TASK INSTRUCTIONS »
a. Quote the passage from the article on rabies deaths linked to bats, starting with "None of the" and going on through "2019 and 2020.".
b. Decide whether each statement agrees with the article on rabies deaths linked to bats, answering yes or no and quoting the words that settle it: (i) none of the patients who died received post-exposure prophylaxis; (ii) the deaths took place in Idaho, Illinois, and Ohio; (iii) rabies cases were recorded in 2020.

─── READING TEXT

The Centers for Disease Control and Prevention on Thursday warned Americans to beware of interactions with bats after three people, including one child, died from rabies last year.
The deaths happened in Idaho, Illinois, and Texas between Sept. 28 and Nov. 3. Two of the interactions could have been avoided, according to the CDC.
One involved a bat roost in a person’s home and the other involved someone picking up the bat with his bare hands.
None of the patients received post-exposure prophylaxis (PEP), shots that can prevent rabies from developing if received before symptoms start. One patient refused the shots due to a "long-standing fear of vaccines."
The other two did not realize they were at risk for rabies.
There were five total number of rabies cases in 2021, compared to zero in 2019 and 2020.
"We have come a long way in the United States towards reducing the number of people who become infected each year with rabies, but this recent spate of cases is a sobering reminder that contact with bats poses a real health risk," Dr. Ryan Wallace, a veterinarian and rabies expert in the CDC’s Division of High-Consequence Pathogens and Pathology, said in a press release.
The CDC in its memo warned people to never touch or handle bats.
Bats spread rabies through infected saliva. Once symptoms begin, including weakness or discomfort, fever, headache, and hallucinations, rabies is nearly always fatal.

──────
─── DATASET EXTRACT

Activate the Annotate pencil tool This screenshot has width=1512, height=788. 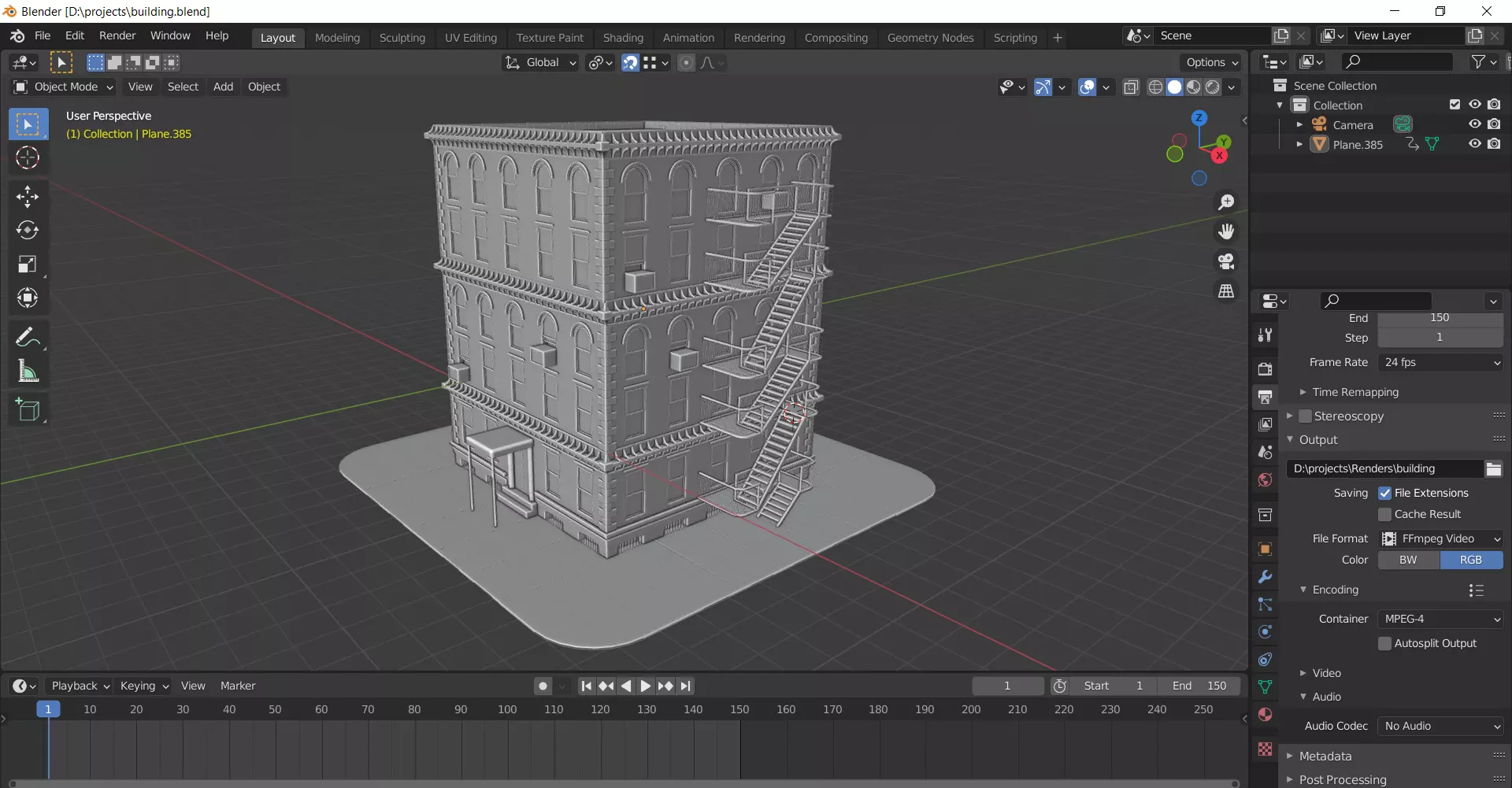tap(28, 338)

──────

RESULTS IN ORDER »
a.
None of the patients received post-exposure prophylaxis (PEP), shots that can prevent rabies from developing if received before symptoms start. One patient refused the shots due to a "long-standing fear of vaccines."
The other two did not realize they were at risk for rabies.
There were five total number of rabies cases in 2021, compared to zero in 2019 and 2020.

b.
(i) Yes: "None of the patients received post-exposure prophylaxis (PEP)"
(ii) No: "The deaths happened in Idaho, Illinois, and Texas"
(iii) No: "compared to zero in 2019 and 2020"